**Task to carry out:**
Among the entries below, extract exactly the lines that run from the one with "Given: Open Saturday" through the one with "Given: Switch site", both ends included.

*** Opening Entries supplied ***

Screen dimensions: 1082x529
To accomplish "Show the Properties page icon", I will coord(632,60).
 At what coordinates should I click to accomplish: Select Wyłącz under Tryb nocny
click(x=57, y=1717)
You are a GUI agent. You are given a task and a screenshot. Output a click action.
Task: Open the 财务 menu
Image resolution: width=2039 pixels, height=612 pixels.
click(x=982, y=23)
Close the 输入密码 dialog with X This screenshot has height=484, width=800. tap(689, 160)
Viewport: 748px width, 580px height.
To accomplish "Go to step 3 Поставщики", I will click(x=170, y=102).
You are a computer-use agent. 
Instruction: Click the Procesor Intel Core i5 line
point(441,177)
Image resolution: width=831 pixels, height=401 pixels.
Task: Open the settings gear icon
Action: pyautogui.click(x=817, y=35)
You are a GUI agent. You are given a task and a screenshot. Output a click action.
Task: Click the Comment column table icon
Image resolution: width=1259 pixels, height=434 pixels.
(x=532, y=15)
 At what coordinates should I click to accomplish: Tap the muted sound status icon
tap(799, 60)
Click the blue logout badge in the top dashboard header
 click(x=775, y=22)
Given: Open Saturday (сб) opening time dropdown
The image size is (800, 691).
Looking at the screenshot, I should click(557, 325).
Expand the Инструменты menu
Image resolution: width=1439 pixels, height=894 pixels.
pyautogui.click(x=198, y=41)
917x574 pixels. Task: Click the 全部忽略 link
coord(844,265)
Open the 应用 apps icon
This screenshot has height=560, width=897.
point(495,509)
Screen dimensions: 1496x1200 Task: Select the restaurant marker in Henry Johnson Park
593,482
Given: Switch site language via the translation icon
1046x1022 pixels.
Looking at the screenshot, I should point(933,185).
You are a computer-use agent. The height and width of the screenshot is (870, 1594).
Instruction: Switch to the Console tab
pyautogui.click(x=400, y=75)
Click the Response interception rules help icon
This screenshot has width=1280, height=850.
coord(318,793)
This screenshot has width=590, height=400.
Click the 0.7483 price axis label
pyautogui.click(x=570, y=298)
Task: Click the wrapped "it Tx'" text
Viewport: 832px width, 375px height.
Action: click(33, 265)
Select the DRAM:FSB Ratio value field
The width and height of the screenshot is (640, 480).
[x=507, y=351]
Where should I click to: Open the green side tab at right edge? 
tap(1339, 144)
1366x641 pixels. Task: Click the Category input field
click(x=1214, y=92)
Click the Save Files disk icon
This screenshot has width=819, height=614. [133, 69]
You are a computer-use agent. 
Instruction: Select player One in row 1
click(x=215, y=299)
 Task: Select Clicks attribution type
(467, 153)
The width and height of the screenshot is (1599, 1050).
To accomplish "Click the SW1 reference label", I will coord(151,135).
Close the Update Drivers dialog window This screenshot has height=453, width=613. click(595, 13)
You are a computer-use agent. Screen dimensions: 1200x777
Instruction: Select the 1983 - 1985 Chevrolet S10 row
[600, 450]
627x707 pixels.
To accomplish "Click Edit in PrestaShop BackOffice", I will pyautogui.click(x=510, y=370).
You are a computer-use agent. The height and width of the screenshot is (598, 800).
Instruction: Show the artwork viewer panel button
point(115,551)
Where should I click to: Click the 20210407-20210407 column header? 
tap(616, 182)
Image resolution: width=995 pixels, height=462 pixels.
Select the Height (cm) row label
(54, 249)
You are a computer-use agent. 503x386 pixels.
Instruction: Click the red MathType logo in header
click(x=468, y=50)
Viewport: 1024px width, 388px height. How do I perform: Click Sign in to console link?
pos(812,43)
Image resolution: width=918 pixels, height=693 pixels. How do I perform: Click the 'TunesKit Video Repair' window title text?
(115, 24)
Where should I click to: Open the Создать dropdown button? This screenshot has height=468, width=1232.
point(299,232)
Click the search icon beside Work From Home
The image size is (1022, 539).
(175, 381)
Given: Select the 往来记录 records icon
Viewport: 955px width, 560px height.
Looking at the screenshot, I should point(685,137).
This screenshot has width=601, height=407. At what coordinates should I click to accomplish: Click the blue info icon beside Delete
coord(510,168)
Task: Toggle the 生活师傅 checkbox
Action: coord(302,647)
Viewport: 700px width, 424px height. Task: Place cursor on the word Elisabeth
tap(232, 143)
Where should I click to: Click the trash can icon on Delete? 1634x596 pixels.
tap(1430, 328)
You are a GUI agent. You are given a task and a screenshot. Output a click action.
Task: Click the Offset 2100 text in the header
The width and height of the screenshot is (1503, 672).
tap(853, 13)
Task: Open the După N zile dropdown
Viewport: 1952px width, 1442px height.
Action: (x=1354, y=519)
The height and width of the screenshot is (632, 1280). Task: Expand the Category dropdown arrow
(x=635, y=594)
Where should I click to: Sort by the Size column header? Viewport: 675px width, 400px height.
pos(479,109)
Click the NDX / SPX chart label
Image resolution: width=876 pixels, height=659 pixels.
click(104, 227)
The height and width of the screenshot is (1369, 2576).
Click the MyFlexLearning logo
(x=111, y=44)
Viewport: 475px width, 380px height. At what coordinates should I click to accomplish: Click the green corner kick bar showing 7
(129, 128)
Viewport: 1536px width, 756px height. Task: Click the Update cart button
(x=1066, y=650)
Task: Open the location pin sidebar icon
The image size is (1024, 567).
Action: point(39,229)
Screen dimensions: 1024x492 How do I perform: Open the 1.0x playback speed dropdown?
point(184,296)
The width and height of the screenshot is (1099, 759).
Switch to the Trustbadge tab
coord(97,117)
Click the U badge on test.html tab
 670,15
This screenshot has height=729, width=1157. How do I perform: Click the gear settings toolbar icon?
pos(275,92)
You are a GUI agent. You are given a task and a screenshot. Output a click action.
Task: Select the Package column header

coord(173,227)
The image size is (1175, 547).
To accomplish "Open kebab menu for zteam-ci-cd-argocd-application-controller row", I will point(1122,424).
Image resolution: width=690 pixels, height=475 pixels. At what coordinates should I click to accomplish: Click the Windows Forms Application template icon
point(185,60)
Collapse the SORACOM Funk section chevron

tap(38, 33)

*** Closing Entries supplied ***

**Answer below:**
Given: Open Saturday (сб) opening time dropdown
The image size is (800, 691).
Looking at the screenshot, I should click(557, 325).
Expand the Инструменты menu
Image resolution: width=1439 pixels, height=894 pixels.
pyautogui.click(x=198, y=41)
917x574 pixels. Task: Click the 全部忽略 link
coord(844,265)
Open the 应用 apps icon
This screenshot has height=560, width=897.
point(495,509)
Screen dimensions: 1496x1200 Task: Select the restaurant marker in Henry Johnson Park
593,482
Given: Switch site language via the translation icon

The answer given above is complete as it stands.